Every line in the records below between the one holding "Image resolution: width=481" and the one holding "Task: Open 公司信息 in the top bar", inclusive, is to be set down exactly; all other lines are to be left out.

"""

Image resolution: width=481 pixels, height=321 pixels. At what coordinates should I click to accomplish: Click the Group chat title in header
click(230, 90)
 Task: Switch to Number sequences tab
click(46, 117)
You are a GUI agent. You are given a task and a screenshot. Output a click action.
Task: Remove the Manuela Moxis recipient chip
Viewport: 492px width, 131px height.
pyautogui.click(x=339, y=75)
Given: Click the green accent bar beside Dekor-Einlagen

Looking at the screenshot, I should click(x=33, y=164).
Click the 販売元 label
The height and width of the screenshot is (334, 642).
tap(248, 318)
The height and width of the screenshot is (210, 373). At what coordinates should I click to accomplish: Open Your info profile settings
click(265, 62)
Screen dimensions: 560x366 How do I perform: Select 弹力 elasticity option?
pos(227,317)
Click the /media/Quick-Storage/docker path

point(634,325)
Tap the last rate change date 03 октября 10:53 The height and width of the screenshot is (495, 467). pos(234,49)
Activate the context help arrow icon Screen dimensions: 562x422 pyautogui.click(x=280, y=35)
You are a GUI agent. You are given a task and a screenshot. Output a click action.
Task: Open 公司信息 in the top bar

"""
"""

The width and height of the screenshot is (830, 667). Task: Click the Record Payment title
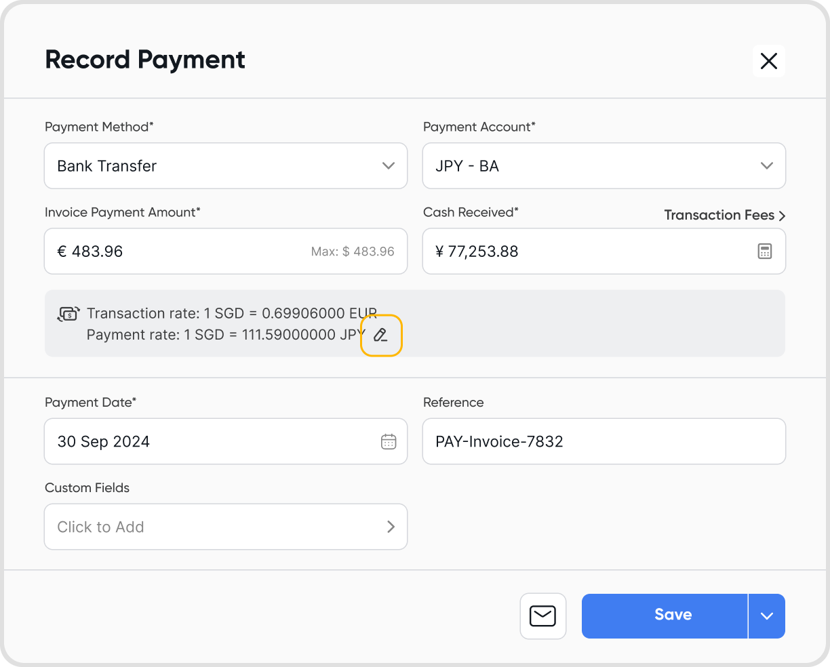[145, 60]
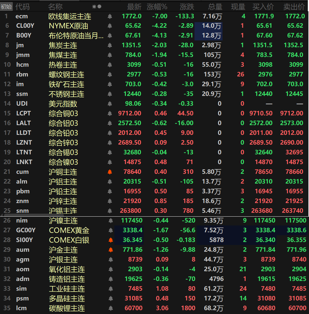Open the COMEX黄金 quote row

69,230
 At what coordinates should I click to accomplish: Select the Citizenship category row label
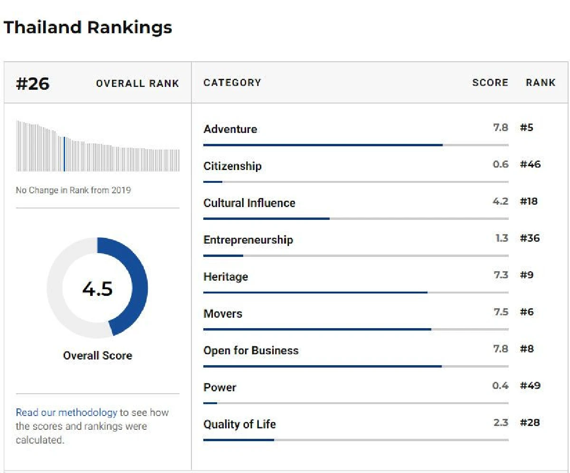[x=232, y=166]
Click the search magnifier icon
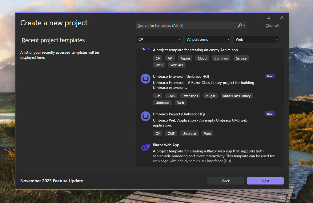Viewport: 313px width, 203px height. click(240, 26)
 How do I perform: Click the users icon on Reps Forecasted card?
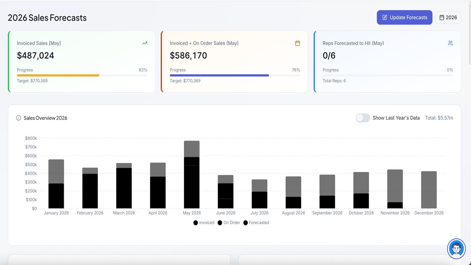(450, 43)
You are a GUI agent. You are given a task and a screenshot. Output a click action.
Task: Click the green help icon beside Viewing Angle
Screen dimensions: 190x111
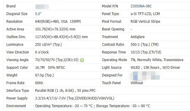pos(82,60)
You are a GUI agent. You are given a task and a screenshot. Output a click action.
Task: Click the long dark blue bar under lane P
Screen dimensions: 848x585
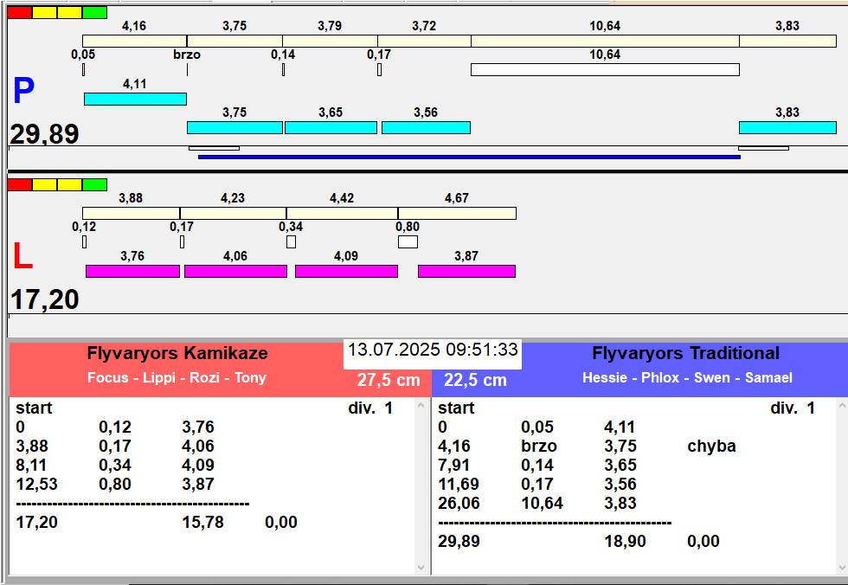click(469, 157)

"""
"""

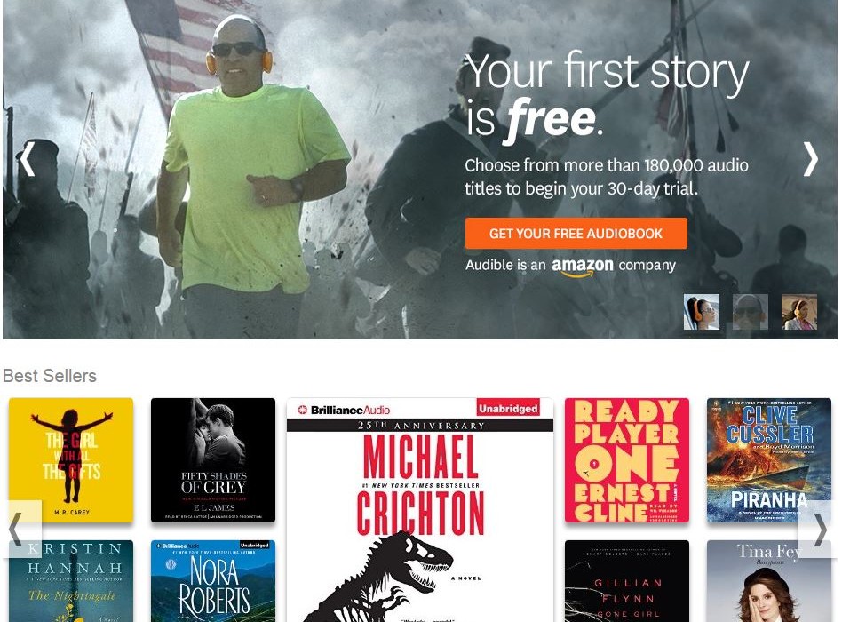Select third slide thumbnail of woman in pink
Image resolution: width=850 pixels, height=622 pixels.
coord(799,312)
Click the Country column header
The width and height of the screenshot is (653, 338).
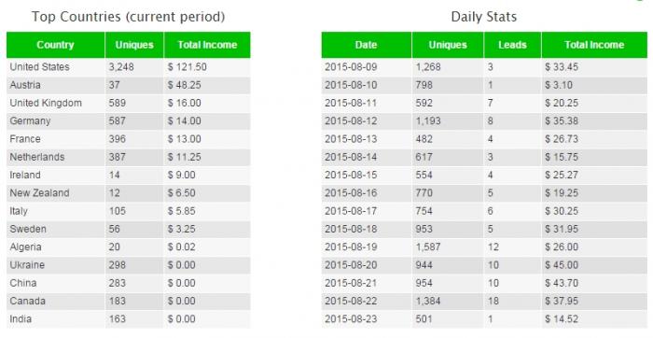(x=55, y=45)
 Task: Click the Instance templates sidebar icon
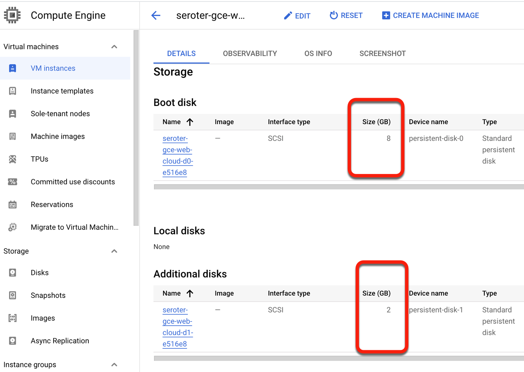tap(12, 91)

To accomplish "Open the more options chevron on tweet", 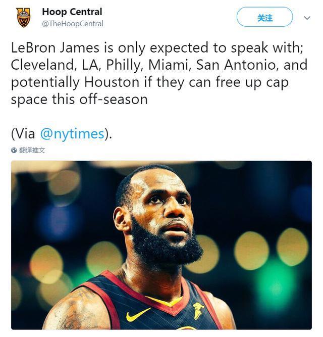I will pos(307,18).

"""

YOUR RESPONSE>
Image resolution: width=481 pixels, height=321 pixels. At what coordinates should I click to accomplish: Click the Group chat title in header
click(230, 90)
 Task: Switch to Number sequences tab
click(46, 117)
You are a GUI agent. You are given a task and a screenshot. Output a click action.
Task: Remove the Manuela Moxis recipient chip
Viewport: 492px width, 131px height.
pyautogui.click(x=339, y=75)
Given: Click the green accent bar beside Dekor-Einlagen

Looking at the screenshot, I should click(x=33, y=164).
Click the 販売元 label
The height and width of the screenshot is (334, 642).
tap(248, 318)
The height and width of the screenshot is (210, 373). At what coordinates should I click to accomplish: Open Your info profile settings
click(265, 62)
Screen dimensions: 560x366 How do I perform: Select 弹力 elasticity option?
pos(227,317)
Click the /media/Quick-Storage/docker path

point(634,325)
Tap the last rate change date 03 октября 10:53 The height and width of the screenshot is (495, 467). pos(234,49)
Activate the context help arrow icon Screen dimensions: 562x422 pyautogui.click(x=280, y=35)
You are a GUI agent. You are given a task and a screenshot. Output a click action.
Task: Open 公司信息 in the top bar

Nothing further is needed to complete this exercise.